There are many who advocate loudly for strong Net Neutrality provisions to be imposed upon access network providers, usually using the argument that regulation need to prevent future anticompetitive, discriminatory behavior. In other words: ISPs should not be allowed to decide on winners and losers on the Internet.

 

However, according to Blackberry it seems that not ISPs and telecom operators are deciding on that, but rather others are exerting its powers in discriminatory ways: while BlackBerry has made its BlackBerry Messenger service available to users of other mobile Operating Systems (such as iOS/iPhone and Android), for example Apple does not allow BlackBerry or Android users to download and install Apple’s iMessage messaging service.
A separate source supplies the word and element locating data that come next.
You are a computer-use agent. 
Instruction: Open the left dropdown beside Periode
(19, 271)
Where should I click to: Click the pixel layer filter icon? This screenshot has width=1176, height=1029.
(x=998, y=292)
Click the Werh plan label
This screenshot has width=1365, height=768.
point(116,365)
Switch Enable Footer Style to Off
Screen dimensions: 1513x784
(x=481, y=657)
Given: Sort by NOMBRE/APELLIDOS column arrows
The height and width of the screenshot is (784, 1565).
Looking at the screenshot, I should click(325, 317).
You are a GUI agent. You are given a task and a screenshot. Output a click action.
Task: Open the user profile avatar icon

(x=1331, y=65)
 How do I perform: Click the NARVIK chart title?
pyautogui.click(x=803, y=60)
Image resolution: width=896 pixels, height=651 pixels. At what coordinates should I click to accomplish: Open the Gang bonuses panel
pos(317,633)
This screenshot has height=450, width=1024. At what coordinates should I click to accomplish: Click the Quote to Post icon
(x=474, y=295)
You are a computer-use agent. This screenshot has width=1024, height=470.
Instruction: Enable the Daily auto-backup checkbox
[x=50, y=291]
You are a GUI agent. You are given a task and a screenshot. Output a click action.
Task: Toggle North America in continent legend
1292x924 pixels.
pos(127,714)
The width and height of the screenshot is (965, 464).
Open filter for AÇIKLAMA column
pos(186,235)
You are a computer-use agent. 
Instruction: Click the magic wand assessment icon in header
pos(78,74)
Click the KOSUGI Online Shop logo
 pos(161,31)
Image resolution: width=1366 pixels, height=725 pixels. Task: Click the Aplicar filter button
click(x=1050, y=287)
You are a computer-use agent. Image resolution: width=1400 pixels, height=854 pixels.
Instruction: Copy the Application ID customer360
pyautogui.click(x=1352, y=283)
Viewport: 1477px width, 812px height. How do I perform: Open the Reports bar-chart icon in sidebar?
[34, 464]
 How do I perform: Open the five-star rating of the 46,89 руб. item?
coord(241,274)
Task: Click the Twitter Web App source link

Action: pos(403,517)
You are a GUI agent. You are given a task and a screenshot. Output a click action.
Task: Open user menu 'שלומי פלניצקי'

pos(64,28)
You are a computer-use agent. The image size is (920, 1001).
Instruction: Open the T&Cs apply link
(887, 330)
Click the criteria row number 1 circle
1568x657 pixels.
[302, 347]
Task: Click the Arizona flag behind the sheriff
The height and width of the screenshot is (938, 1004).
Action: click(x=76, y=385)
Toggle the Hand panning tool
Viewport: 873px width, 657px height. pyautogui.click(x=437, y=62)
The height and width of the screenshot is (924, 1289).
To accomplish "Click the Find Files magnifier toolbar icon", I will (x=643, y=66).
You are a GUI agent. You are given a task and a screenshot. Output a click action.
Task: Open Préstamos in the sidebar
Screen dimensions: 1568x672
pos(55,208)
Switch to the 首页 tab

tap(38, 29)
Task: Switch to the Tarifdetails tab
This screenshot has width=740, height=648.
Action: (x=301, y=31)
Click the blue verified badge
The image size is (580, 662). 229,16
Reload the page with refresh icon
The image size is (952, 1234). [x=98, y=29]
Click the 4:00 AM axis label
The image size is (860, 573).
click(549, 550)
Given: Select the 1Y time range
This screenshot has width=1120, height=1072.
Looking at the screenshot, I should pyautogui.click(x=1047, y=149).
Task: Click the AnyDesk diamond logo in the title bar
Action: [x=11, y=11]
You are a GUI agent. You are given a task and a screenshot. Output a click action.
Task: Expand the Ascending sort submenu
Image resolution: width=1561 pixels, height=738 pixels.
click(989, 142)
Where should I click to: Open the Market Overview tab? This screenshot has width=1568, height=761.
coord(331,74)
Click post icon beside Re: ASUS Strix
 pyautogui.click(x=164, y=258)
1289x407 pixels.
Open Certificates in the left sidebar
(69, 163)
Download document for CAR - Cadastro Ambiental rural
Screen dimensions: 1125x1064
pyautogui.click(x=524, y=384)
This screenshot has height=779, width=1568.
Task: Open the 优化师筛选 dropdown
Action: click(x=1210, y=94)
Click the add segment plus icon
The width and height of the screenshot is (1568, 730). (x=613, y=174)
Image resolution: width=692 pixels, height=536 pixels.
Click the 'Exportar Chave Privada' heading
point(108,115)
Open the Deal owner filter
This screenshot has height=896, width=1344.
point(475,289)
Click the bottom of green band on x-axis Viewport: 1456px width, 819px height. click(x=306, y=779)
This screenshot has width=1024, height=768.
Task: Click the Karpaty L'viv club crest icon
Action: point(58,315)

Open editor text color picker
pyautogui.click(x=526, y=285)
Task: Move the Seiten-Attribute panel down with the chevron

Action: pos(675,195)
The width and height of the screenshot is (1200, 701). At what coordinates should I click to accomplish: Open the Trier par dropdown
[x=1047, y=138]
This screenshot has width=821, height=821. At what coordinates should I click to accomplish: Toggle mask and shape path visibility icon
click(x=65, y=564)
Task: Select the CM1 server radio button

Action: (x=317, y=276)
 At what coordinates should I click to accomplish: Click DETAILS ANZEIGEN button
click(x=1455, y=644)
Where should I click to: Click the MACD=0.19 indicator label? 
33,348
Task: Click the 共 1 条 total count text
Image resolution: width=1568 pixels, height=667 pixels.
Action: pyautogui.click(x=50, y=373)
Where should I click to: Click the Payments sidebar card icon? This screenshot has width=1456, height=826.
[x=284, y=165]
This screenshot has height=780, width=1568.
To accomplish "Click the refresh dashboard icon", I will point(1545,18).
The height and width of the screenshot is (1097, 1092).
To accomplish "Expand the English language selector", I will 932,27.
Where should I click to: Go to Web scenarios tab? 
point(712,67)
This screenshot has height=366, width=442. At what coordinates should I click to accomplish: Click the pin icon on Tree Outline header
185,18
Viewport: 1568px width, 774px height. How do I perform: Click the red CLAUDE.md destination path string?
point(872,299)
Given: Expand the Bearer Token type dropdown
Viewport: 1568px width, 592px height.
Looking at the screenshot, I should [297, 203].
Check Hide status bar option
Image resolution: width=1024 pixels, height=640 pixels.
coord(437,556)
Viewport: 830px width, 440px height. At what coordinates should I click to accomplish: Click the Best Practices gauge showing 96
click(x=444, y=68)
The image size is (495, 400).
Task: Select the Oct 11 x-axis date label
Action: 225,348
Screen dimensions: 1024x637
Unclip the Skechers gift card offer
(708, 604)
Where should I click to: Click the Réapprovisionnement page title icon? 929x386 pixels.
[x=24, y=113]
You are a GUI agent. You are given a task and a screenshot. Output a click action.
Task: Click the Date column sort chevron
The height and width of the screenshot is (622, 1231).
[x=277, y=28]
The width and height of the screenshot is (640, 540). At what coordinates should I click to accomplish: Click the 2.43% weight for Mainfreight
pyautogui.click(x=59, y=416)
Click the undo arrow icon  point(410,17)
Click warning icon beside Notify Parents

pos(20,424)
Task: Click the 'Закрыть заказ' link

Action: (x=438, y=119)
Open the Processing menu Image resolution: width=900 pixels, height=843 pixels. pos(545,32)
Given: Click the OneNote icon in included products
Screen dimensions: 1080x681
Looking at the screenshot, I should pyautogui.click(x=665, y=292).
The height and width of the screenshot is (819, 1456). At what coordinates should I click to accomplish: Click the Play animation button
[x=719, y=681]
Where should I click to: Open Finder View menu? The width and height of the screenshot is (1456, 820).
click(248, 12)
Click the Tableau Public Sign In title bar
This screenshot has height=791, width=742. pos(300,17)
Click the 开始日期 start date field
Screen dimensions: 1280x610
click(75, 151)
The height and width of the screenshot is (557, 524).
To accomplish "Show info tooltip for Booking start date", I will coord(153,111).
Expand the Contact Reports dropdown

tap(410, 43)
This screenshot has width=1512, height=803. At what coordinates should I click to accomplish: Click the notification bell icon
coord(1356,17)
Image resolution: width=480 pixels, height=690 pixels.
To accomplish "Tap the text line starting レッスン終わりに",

Or, Netflix has discriminated against BlackBerry customers by refusing to make its streaming movie service available to them while offering it only to Android and Apple users.

 

The results of this discrimination by dominant Internet companies is described by Blackberry in blunt words: “This dynamic has created a two-tiered wireless broadband ecosystem, in which iPhone and Android users are able to access far more content and applications than customers using devices running other operating systems. These are precisely the sort of discriminatory practices that neutrality advocates have criticized at the carrier level.”

 

There is no doubt that Net Neutrality should be about assuring a great user Internet experience, about granting users an open, unrestricted and non-discriminative access to Internet content, applications and services of their choice. But, this will demand extending the neutrality principles beyond the network layer, to the Internet layer, transport, application and content layers. Fair and future-proof policies need to tackle all abuses in the digital economy, across all platforms.

 

What do you think: Is it not time to start discussing “Digital Neutrality” instead of Net Neutrality?